The conventional view regarded inflammation as a harmful process that impedes healing and should be suppressed. However, we now recognize this perspective as one-sided. The immune response, particularly its early inflammatory phase, is a meticulously orchestrated biological program with a defined purpose. When tissue damage occurs, innate immune cells such as neutrophils and macrophages rapidly infiltrate the site. Their role extends far beyond that of mere “scavengers” — clearing dead cells and pathogens. More importantly, by releasing an array of cytokines, chemokines, and growth factors, they construct a unique “immune microenvironment.” This microenvironment acts as a signaling hub, directly instructing resident stem and progenitor cells on whether to remain quiescent, initiate proliferation, or differentiate into functional tissue. Elucidating and further leveraging these mechanisms represents a critical approach to achieving controlled tissue regeneration.

The studies compiled in this Research Topic investigate, discusse, summarize, and analyze the mechanisms of this intricate dialogue across multiple levels. Not only did Pulido et al. elucidate how paracrine signaling guides macrophage polarization toward a pro-regenerative phenotype, but they also directly linked this intercellular dialogue to improved functional outcomes in cardiac remodeling. This establishes a solid theoretical foundation for developing cell-free therapies based on the secretome to treat myocardial infarction. Pu et al. systematically depicted a coordinated transition from pro-inflammatory clearance to anti-inflammatory repair during skeletal muscle injury repair, where stagnation at any stage may lead to regeneration failure. Similarly, Wang et al. dissected the complex cellular network in the liver, an organ with strong regenerative capacity, and elucidated that the activation and fate of hepatic stellate cells (HSCs) are profoundly influenced by a variety of immune cells, including macrophages, which provide multiple potential targets for intervention to reverse liver fibrosis.
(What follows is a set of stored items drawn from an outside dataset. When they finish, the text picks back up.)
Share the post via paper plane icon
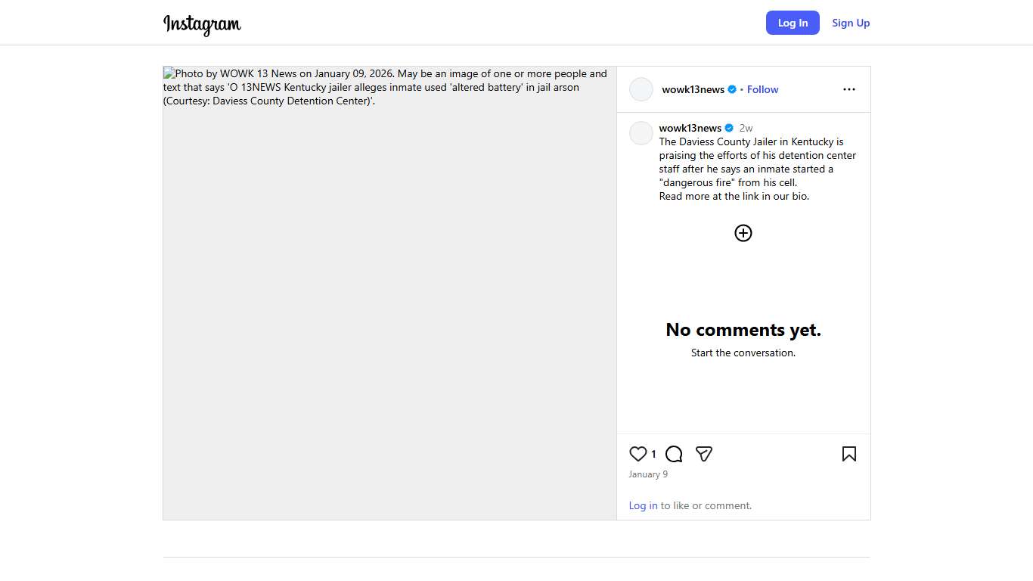The image size is (1033, 581). point(704,454)
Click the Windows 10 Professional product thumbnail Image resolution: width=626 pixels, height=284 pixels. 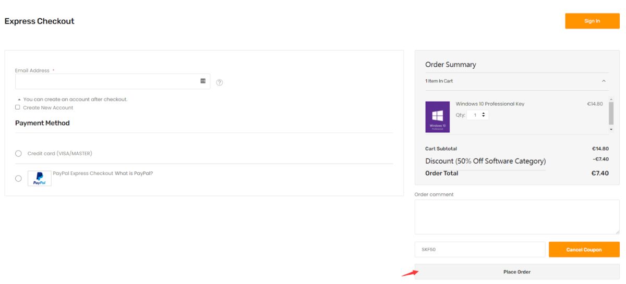pyautogui.click(x=437, y=117)
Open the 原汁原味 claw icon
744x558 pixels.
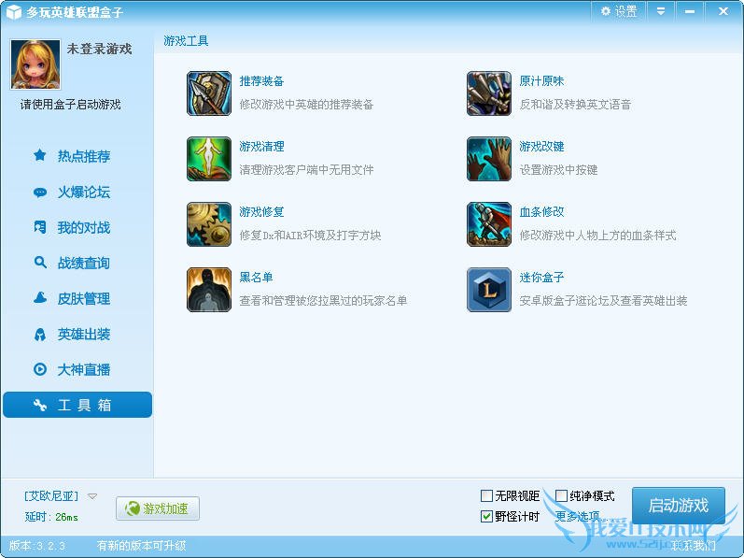489,93
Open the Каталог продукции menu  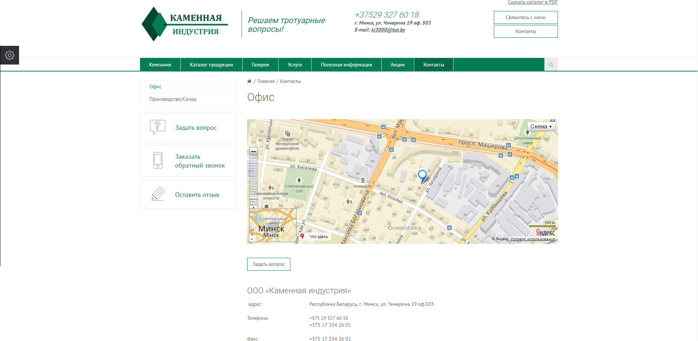coord(211,65)
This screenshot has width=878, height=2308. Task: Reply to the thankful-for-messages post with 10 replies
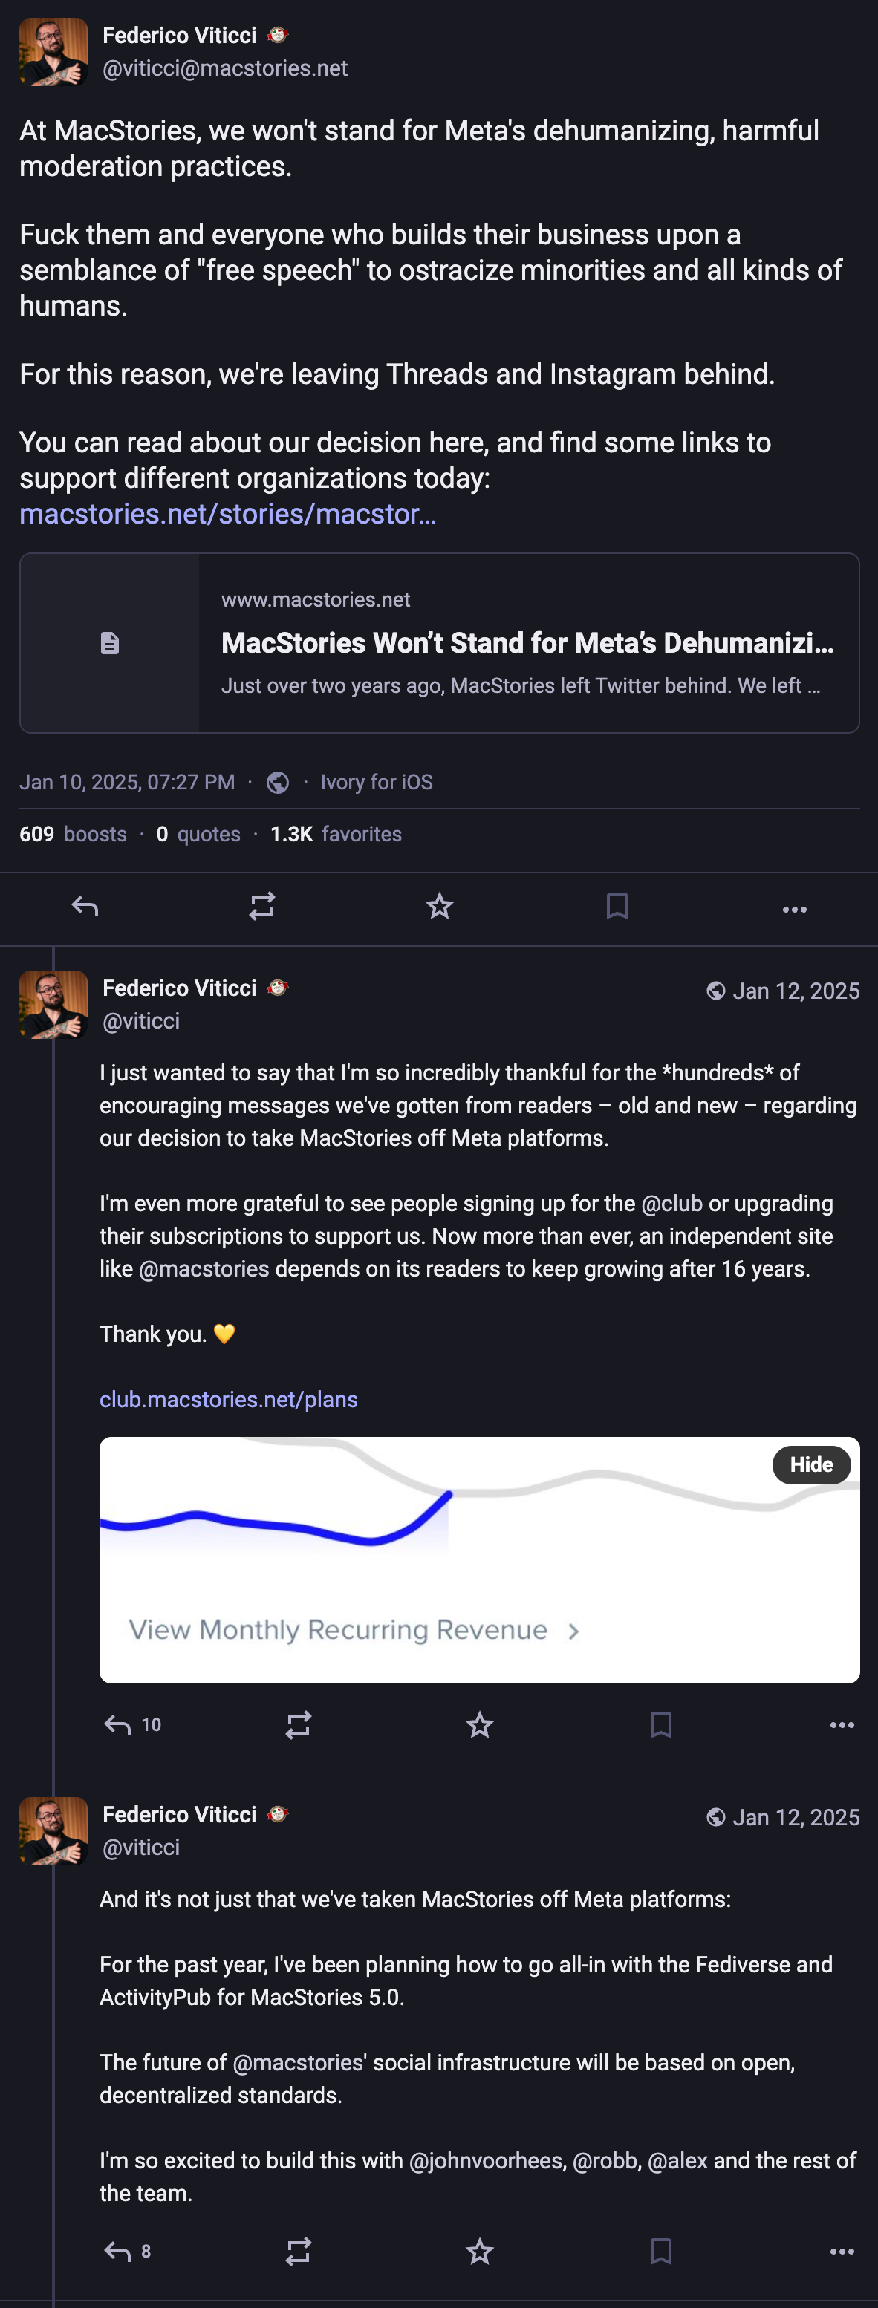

Li et al. proposed the fundamental idea that the functional state of immune cells is driven by their metabolic programs. Mitochondrial metabolic reprogramming (e.g., the shift from oxidative phosphorylation to glycolysis) is not only a consequence of macrophage polarization, but also the cause of it, which opens up a new dimension of “immune metabolism” for the treatment of chronic inflammation and bone regeneration disorders. With the understanding of the significance of dynamic immunity in the repair of tissue damage, proactive interventions through a wide range of means have become an innovative tool for immunotherapy. Zhang et al. envisions an exciting future in which next-generation biomaterials are intelligent platforms, rather than inert structural scaffolds, that can actively talk to the host immune system. Through their physicochemical properties (e.g., stiffness, topology) and delivery of biologically active molecules, such materials can be designed to recruit pro-regenerative macrophages and other immune cells, thus creating an advantageous “eco-situation” for tissue engineering and regenerative therapies.

This deep mechanistic understanding is giving rise to a new therapeutic paradigm as immune engineering, where the goal is no longer simply to suppress the immune system, but to re-educate and precisely regulate it. We can envision future therapies: designing novel biomaterials that actively recruit and polarize beneficial macrophages; developing nanocarriers that target specific immunomodulatory molecules to the site of injury; and even using single-cell technology to tailor immunomodulatory regimens to maximize a patient’s intrinsic regenerative potential.

In summary, this Research Topic further expands our understanding of the multiple roles of immune regulation in tissue regeneration. Immune cells are no longer bystanders or disruptors of tissue regeneration but are central players. The effects are felt across a number of key organ systems in the body, including the heart, skeletal muscle, liver and bones. Unraveling the complex molecular dialogue between immune cells and tissue stem cells and taking full advantage of their underlying objective laws is the key to unlocking our own powerful, yet underutilized, regenerative capacity. The road ahead remains challenging and will require close collaboration between immunologists, developmental biologists, clinicians, and bioengineers. There is reason to believe that by harnessing this repair army, we will finally usher in a new era of treatments for the injuries and degenerative diseases that are now considered incurable.